I liked the first three chapters of this book, where the premise is set up, and the last ten chapters, where it is resolved. Everything in between shows the Voyager crew solving the same problem in different universes. Not only is this boring, because we already know what's going on in chapter one (everyone's shifting between universes), but it's also repetitive, because we often see different versions of Voyager going through the same motions.
The blurb on the back of this book says Janeway is forced to work with Voyagers that have different agendas, but that never really comes up. There's a bit of frustration with the lack of communication, discomfort with meeting duplicate crewmembers, and the Voyager over the field of dead bodies is in a somewhat different situation than the Voyagers above an empty planet, or a planet full of people, but they're all on the same page about wanting to stop the shifts, and generally come up with the same solutions. On top of that, they reference the same Voyager episode ("Daedalus") over and over, and it does turn out to be relevant, as it turns out the events of that episode destroyed Voyager in every other universe, but it does get tiring and just makes me want to watch that episode.

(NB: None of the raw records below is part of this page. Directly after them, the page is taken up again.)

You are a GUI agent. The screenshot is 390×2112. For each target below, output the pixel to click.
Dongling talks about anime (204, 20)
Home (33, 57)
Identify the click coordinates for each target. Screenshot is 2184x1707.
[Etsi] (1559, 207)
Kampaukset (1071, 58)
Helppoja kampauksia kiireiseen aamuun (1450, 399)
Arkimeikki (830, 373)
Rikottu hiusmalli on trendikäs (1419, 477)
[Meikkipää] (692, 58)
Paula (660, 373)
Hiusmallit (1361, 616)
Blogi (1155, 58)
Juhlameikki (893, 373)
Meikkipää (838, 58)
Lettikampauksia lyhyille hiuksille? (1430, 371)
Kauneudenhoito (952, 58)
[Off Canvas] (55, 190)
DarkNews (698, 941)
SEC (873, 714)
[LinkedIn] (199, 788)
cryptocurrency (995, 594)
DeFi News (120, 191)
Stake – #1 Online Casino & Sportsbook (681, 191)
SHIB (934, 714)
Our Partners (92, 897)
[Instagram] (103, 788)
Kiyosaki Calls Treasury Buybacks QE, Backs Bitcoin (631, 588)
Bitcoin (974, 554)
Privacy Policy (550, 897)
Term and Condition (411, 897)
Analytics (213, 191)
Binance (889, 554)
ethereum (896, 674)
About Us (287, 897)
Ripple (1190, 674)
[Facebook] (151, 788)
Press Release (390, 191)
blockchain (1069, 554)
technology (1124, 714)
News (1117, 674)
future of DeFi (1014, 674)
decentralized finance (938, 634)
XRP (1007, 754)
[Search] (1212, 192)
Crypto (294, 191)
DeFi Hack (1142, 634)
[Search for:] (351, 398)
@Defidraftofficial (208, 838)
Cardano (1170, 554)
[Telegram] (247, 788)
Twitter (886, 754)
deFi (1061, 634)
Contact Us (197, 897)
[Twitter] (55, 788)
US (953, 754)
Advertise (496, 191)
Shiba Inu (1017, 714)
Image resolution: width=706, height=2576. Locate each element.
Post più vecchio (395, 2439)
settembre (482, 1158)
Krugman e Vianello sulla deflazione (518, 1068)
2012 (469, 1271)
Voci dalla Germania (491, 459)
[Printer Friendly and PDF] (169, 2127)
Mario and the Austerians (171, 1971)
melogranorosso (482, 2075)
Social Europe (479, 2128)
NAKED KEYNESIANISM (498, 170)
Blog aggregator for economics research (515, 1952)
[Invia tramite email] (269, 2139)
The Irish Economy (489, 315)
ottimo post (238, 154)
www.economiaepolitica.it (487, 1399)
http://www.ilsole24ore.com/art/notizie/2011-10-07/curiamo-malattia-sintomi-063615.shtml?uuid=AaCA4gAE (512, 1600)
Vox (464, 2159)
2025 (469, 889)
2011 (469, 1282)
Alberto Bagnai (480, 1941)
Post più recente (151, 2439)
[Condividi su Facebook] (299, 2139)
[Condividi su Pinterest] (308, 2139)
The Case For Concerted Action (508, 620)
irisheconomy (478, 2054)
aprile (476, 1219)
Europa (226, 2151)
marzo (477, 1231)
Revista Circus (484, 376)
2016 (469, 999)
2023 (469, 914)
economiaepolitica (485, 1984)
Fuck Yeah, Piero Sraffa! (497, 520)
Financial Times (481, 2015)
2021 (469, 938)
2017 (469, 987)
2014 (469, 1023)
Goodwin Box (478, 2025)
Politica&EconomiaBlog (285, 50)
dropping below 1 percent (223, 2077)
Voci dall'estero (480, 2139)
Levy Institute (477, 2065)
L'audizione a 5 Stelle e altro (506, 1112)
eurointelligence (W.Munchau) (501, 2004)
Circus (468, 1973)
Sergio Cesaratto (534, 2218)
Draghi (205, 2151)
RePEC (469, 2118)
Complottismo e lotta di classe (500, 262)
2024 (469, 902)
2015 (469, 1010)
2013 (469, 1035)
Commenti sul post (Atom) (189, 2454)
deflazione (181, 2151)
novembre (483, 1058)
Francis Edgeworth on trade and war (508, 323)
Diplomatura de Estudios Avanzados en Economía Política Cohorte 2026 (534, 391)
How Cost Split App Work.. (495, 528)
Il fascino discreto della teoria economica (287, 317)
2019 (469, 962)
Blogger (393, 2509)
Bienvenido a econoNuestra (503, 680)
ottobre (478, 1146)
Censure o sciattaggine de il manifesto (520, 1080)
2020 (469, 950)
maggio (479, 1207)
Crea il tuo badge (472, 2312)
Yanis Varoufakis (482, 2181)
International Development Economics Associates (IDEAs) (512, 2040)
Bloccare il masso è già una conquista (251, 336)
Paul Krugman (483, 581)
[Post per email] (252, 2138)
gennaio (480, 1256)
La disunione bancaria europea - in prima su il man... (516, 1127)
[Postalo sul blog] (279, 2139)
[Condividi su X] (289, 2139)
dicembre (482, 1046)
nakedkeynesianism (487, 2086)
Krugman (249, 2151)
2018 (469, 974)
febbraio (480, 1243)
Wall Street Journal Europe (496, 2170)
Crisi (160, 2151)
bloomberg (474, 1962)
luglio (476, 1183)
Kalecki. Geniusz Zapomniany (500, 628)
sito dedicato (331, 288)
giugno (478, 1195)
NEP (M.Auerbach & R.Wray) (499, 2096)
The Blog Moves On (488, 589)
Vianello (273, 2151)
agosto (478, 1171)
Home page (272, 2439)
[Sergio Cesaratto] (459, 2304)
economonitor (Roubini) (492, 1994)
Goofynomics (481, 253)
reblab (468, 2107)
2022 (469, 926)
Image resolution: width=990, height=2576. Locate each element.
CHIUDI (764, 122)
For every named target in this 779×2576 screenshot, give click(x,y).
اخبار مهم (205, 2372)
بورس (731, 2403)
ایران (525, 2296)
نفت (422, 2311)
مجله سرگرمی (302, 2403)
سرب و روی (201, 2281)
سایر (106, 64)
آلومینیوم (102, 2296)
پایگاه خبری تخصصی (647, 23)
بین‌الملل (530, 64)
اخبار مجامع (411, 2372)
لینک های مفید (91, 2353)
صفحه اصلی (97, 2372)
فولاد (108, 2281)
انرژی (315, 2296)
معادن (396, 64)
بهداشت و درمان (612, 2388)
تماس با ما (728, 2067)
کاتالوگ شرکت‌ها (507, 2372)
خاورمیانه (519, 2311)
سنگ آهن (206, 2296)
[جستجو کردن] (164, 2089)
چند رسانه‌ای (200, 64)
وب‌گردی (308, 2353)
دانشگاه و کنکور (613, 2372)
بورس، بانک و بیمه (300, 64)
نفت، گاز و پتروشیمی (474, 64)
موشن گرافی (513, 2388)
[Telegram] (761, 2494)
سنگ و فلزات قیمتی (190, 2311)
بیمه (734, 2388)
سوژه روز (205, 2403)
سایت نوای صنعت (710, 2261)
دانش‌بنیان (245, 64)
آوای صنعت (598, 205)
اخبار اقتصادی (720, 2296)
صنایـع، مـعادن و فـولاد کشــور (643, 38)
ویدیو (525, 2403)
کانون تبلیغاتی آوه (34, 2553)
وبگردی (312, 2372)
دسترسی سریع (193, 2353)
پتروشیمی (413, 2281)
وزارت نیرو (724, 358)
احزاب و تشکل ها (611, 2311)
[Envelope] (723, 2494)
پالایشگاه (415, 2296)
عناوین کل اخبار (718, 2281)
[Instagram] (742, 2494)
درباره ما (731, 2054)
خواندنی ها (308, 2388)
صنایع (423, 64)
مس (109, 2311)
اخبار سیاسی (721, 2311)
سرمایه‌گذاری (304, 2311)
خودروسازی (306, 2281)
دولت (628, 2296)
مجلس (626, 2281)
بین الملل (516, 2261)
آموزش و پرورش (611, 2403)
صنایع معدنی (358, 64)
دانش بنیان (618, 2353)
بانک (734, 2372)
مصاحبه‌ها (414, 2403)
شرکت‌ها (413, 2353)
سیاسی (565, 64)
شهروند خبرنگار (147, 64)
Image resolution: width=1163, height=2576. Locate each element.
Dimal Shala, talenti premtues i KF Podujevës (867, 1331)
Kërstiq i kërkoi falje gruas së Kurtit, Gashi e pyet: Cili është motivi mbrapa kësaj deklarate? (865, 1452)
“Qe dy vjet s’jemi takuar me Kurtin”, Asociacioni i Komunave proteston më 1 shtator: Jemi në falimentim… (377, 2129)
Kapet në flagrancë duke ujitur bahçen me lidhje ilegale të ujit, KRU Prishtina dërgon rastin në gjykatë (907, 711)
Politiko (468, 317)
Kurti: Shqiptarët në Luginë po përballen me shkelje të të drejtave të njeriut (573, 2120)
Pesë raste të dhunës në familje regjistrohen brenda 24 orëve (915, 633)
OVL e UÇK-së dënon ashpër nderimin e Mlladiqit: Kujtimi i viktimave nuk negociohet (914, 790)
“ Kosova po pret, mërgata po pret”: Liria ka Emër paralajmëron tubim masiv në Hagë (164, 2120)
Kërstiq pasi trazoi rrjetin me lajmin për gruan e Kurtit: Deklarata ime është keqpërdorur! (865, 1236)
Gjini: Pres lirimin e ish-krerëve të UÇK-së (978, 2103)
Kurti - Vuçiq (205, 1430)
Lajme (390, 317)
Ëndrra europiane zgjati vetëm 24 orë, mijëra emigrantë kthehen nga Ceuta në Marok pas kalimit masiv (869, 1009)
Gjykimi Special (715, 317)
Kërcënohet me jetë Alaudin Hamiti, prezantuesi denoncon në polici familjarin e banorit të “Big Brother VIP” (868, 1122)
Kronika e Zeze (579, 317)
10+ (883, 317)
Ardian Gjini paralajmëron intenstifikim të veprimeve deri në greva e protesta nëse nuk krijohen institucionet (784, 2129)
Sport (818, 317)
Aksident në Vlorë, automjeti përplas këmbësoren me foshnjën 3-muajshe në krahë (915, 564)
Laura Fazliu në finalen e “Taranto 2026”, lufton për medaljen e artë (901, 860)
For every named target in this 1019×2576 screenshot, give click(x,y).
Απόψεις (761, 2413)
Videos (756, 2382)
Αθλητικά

The solution to the central crisis ends up involving every Voyager sacrificing itself by entering a subspace rift at the same time. It's shown that in every universe, B'Elanna discovers this solution and believes herself to be the only version of herself to have done so. The message being that all these alternate Voyagers have a shared scientific ingenuity, group cohesion, and value of the needs of the many over the one. It's a great finale, but it comes at the cost of the middle thirty or so chapters being a complete drag. In the process, it also resets the timeline so that the events of Echoes never really happened - this almost literal "reset button" being a classic trope in Voyager, if an unfortunate one.
Despite the problems, this was enough to get me hooked on the Star Trek literary universe, so expect more reviews of tie-in novels in the future.